What to work on ▸
What is needed here is an exact repetition of the records below, beginning at the line that has "1568x718 pixels." and stopping after the line that has "Viewport: 1558px width, 784px height.".

Data listing ▸

***

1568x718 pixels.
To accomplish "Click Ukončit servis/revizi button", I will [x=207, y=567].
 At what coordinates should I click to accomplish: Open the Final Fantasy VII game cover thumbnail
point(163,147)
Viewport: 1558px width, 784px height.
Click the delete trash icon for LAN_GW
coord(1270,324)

***

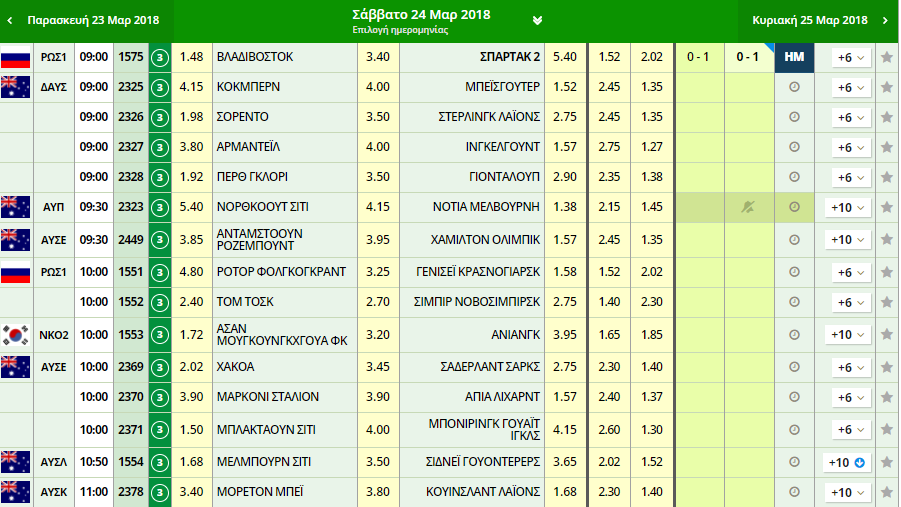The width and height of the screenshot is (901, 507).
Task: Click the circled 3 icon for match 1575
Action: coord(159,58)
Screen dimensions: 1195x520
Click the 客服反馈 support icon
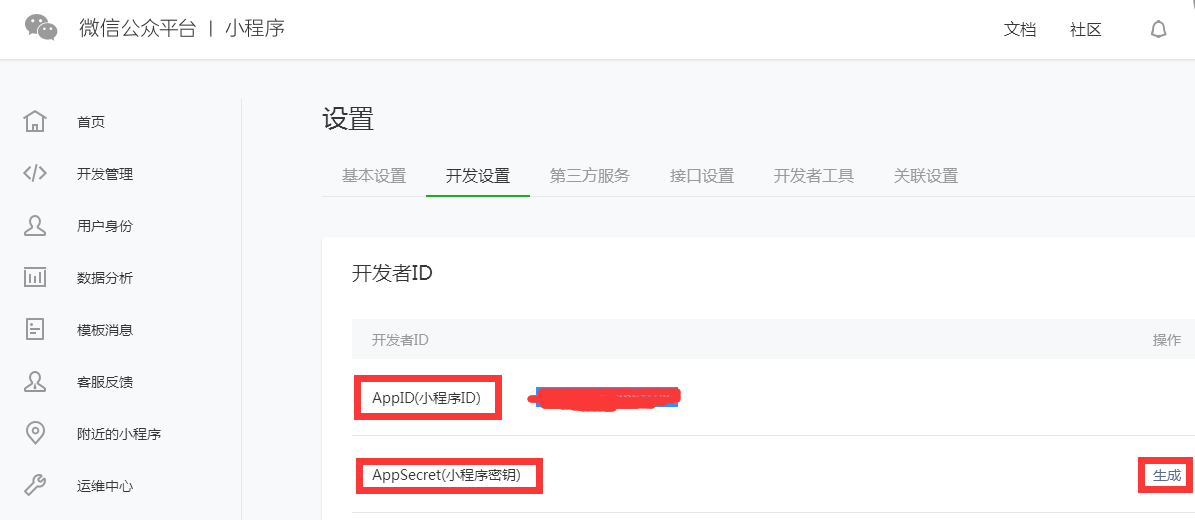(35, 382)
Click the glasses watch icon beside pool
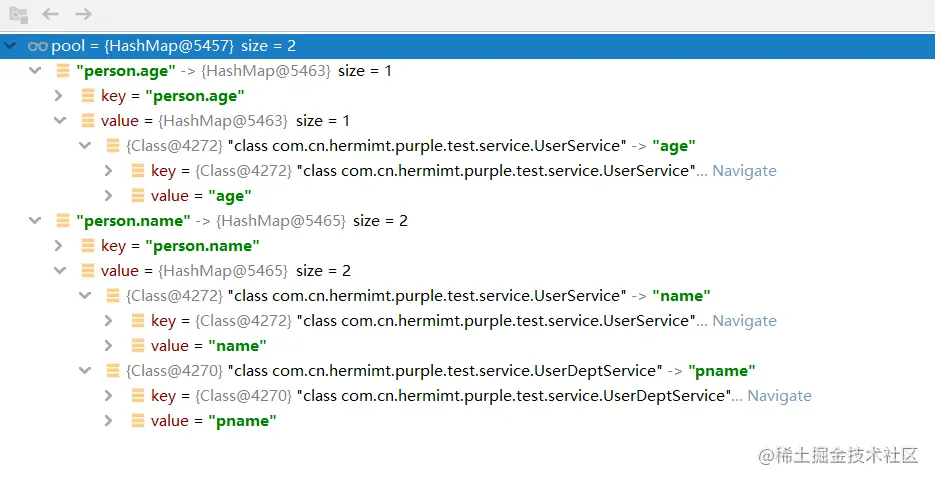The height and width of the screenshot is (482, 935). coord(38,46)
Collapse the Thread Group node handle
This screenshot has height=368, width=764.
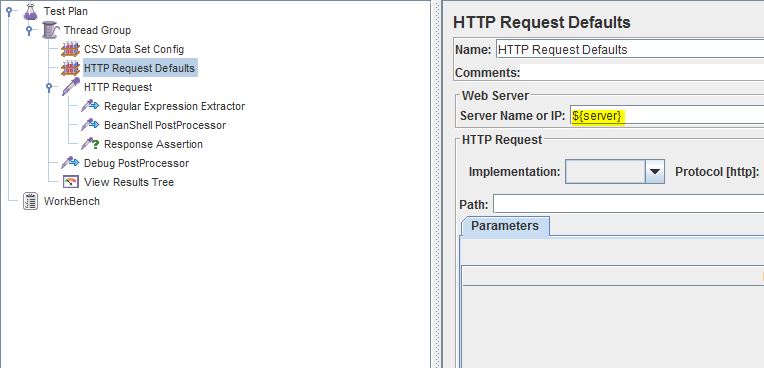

***

Reply to the task ▸
1568x718 pixels.
To accomplish "Click Ukončit servis/revizi button", I will [x=207, y=567].
 At what coordinates should I click to accomplish: Open the Final Fantasy VII game cover thumbnail
point(163,147)
Viewport: 1558px width, 784px height.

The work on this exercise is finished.